Summaries of the four sites:

  1. Bagor, a town located in the northeastern region of India is most known for its large archaic sites filled with mesolithic discoveries. The site had rich findings of microlithic and early copper tools, pottery, and evidence of burial practices. Each piece of evidence displayed cognitive growth within Homo sapiens as the artifacts exhibited the beginning of materialistic culture during the Mesolithic period.
  2. Blombos cave in South Africa, has been the site of extensive Stone Age discoveries, including Nassarius kraussianus shell beads that are ~75 ka that show signs of purposeful transportation, perforation, threading and donning of by MSA Homo sapiens, clearly demonstrating symbolically mediated behaviour predating earliest previously known material culture.
  3. The Klasies River caves are an anthropological site made up of 5 caves that hold evidence of artifacts from the middle stone age. It’s located in Africa and is about 125,000 million years old. Through the excavation,  evidence of one of the earliest human fossils along with information and artifacts of Homo sapien culture in the Middle stone age.
  4. Attirampakkam is an open-air palaeolithic site situated near a meandering tributary stream of the river Kortallaiyar, northwest of Chennai, Tamil Nadu, along the southeast coast of India. The site reveals hundreds of stone tools dating back to the middle stone age, containing cultural sequence. The middle Paleolithic culture of this region is exclusively acheulian in nature.
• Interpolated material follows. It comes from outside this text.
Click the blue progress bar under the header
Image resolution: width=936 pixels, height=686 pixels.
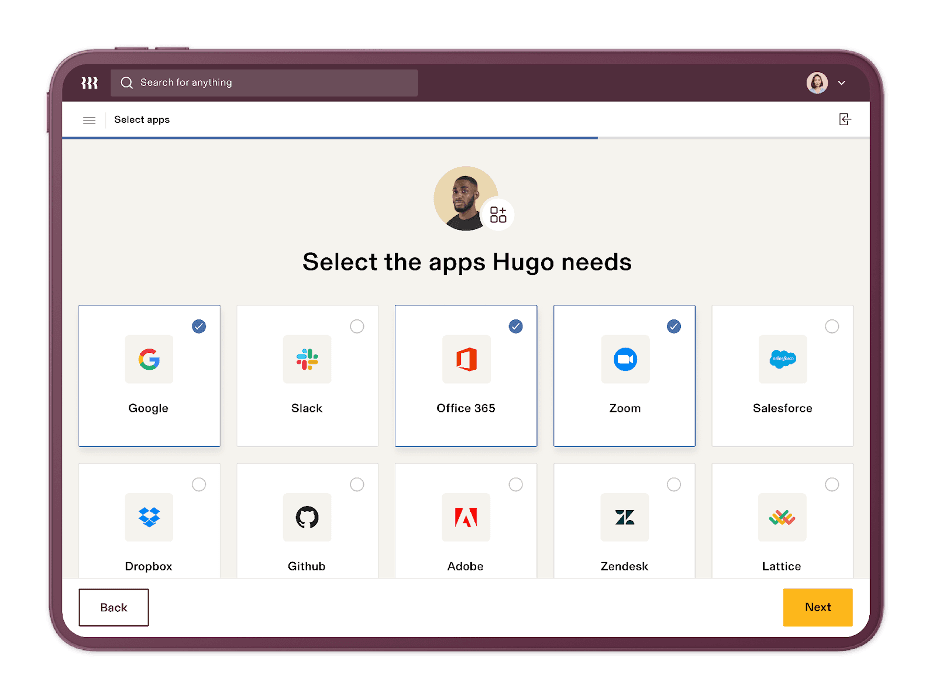330,139
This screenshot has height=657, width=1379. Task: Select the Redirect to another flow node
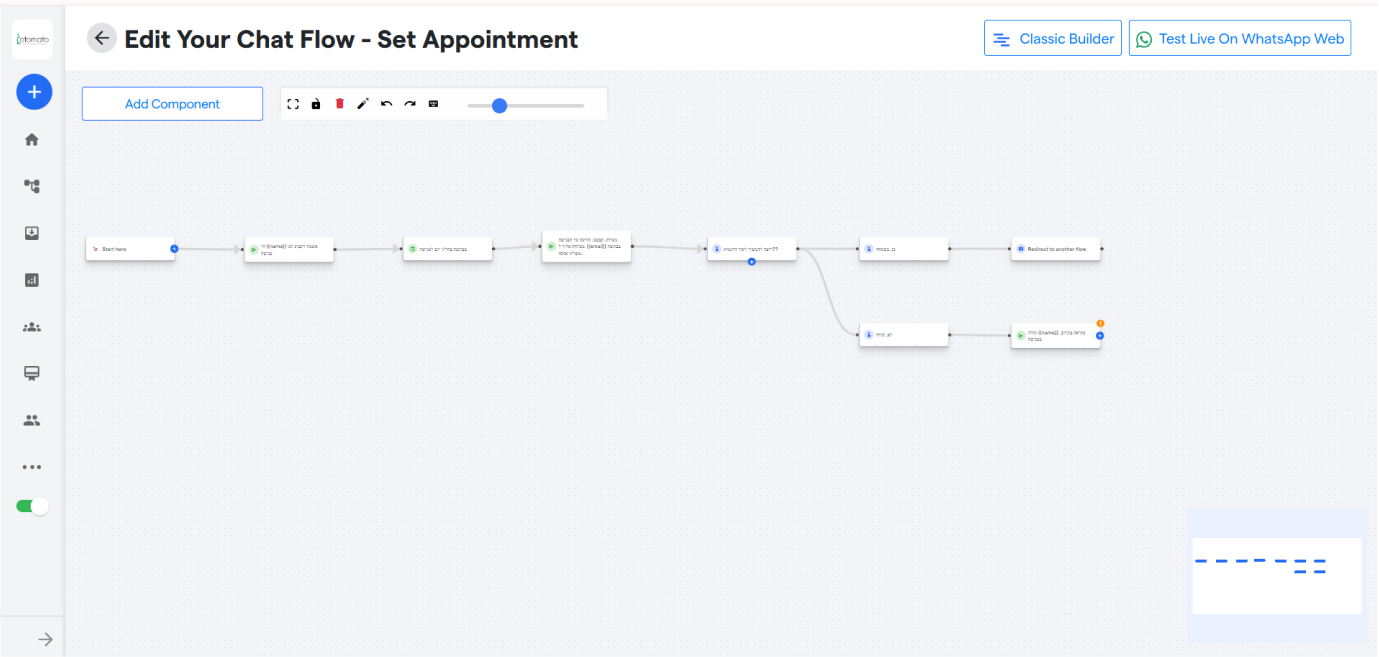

This acheulian lithic tradition is probably the most unique technological phenomenon of the middle Paleolithic in south India.

Site 1: Bagor, India

Author: Andrea Lee

Location: Town of Bagor, Rajasthan, India (25.3594°N, 74.3793°E)

Age: Artifacts in the first phase/layer were dated to 5000-2800 B.C. (Misra,1973)

Context

The town of Bagor exists within the state of Rajasthan, located in the northern region of India. It is situated on the left bank of the Kothari River in the middle of the Mewar plain, a rocky plain 500 meters above sea level (Misra, 1973). Bagor remains to be the largest mesolithic archaeology sites, in addition to the exposure of the horizontal excavation sites (Misra, 1973). Due to its ecological environment, Bagor has a high radiocarbon date that preserved the organic material under the dunes. By analyzing the depth and layers of the sand, the artifacts found within the layer were each identified with three phases.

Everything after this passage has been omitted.